I admire women who follow their own path and have some impact on the world—the ones who stick to their path and don’t get sidetracked when their efforts are thwarted. Amelia Edwards was one of those. How difficult it must have been for a woman growing up in the early Victorian period to live such an independent life. True, she was born into a well-educated middle class family and was given a good education by her mother, which made her life easier than it was for less fortunate women.

Amelia had a flair for writing and and began publishing short stories by the time she was twelve years old. Then she turned to novels, publishing her first one in 1855. She soon became one of the most popular writers in England especially after the appearance of her novel about bigamy, Barbara’s History in 1864. Her novels mirrored the concerns of many English women of the mid-nineteenth century—love, marriage and family—but her own life was more unusual. She seemed uninterested in marriage, and by the time her parents died when she was 30, she was set in her pattern of spinster life and determined to enjoy it.
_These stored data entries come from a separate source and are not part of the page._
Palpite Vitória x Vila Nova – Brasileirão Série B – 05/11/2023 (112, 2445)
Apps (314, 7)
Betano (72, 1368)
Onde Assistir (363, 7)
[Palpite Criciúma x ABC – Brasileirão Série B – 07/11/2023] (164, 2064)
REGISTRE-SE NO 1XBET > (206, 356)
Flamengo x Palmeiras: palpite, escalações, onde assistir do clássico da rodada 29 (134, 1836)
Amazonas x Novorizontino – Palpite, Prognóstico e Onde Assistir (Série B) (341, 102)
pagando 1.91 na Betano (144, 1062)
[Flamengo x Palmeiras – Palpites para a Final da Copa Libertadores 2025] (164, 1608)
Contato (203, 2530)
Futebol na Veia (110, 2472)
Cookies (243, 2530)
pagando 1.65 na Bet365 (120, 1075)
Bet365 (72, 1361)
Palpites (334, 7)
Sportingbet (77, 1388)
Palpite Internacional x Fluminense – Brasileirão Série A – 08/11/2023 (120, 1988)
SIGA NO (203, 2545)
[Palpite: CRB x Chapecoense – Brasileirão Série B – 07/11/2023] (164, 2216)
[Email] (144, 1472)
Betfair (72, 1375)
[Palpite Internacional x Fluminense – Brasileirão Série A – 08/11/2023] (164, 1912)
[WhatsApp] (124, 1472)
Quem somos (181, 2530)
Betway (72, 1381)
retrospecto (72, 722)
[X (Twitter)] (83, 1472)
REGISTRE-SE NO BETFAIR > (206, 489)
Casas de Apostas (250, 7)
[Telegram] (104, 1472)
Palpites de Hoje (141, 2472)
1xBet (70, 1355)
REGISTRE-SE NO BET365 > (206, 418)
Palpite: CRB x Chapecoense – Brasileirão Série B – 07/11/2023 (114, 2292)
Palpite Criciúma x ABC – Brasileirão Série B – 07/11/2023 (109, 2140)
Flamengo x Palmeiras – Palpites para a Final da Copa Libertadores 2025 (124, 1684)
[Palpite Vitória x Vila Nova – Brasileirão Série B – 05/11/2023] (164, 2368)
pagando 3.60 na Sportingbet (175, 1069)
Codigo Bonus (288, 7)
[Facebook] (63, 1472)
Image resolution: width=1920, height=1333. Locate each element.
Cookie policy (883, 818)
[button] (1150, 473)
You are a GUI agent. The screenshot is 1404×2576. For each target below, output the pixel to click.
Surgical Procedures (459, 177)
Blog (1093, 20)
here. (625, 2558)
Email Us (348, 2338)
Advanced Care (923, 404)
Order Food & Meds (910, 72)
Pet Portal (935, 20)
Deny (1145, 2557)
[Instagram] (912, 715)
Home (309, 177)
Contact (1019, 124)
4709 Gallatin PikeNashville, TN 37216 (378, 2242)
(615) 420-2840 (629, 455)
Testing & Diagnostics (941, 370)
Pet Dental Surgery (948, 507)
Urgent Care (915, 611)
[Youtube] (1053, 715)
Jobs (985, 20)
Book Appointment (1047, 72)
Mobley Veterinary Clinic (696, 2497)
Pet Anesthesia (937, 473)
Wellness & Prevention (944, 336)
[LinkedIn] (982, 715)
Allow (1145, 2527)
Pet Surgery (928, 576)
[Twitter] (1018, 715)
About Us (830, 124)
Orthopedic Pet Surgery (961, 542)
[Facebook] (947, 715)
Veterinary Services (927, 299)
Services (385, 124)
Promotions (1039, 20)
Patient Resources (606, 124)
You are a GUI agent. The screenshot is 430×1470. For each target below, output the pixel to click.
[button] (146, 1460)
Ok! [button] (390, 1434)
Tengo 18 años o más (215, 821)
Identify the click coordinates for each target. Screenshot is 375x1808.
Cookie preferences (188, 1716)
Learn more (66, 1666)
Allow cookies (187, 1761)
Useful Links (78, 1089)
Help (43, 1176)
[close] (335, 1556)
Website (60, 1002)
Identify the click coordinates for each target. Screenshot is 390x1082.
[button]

Travel was what attracted her, so she set off with a friend to visit Europe. They enjoyed the new sights and Amelia, of course, wrote about their trip. The result was one of her long-lasting books Untrodden Peaks and Unfrequented Valleys which recounted their tour through the Dolomites, which at the time was seldom visited by tourists. Both the book and the tour were a success and Amelia turned her attention to travel writing and gave up novels.

Europe was not enough, however, for the travelers. During a sketching tour of France, she and her companion found nothing but wet weather and talked about moving further south to find sunshine. According to Amelia’s account, they decided to go to Cairo without much thought, “Never was distant expedition entered upon with less premeditation.” Without any special knowledge, skills or equipment, they arrived at Shepherd’s hotel in Cairo on November 29, 1873. It was an arrival that would change Amelia’s life.

Like most tourists, their first trip out of Cairo was to see the Pyramids, at that time an easy hour and a half’s drive from the hotel. At first sight, the Pyramids were not impressive but, “when at last the edge of the desert is reached and the long sand slope climbed…the Great Pyramid in all its unexpected bulk and majesty towers close above one’s head, the effect is as sudden as it is overwhelming.” Amelia was enchanted and determined at once to take the long trip up the Nile to see more of Egypt. She would spend the rest of her life traveling, researching, and writing about Egypt.
There is no question but that Amelia’s book A Thousand Miles up the Nile reached thousands of readers and made the subject of ancient Egypt an important part of the popular culture of England and America. From that time until this, pyramids, mummies, tombs and treasure have spawned books, movies, plays and paintings around the world.

Amelia Edwards popularized Egyptian culture, but she did not falsify it. She was interested in expanding scholarly studies of pharaohs and for this reason she started the Egyptological Society for which she became a tireless fundraiser. At that time Egyptology was not an established scholarly field, so the untrained amateur could meet experts and exchange ideas. Amelia became a friend and sponsor of the great Flinders Petrie, one of the founders of Egyptology. As the field developed, scholars became more rigid and as so often happens, they gradually pushed out the amateurs. University men were not hospitable to women who “invaded” their field even thought they might rely on them for funding.

Amelia Edwards was no doubt disappointed in being pushed out of the control of the Society she had founded, but in the end she got her own way. After the years she had spent writing and publicizing Egypt, she suffered a blow when her companion of thirty years died. Their relationship was never a public one, but it seems likely that they were lesbian lovers who had a successful and happy union. Amelia did not recover well from her loss. She died a few years later, but was able to leave enough money to secure the future of the Egyptological Society and the position of her friend Flinders Petrie as the first Professor of Egyptology at the University of London. Her spirit lingers on.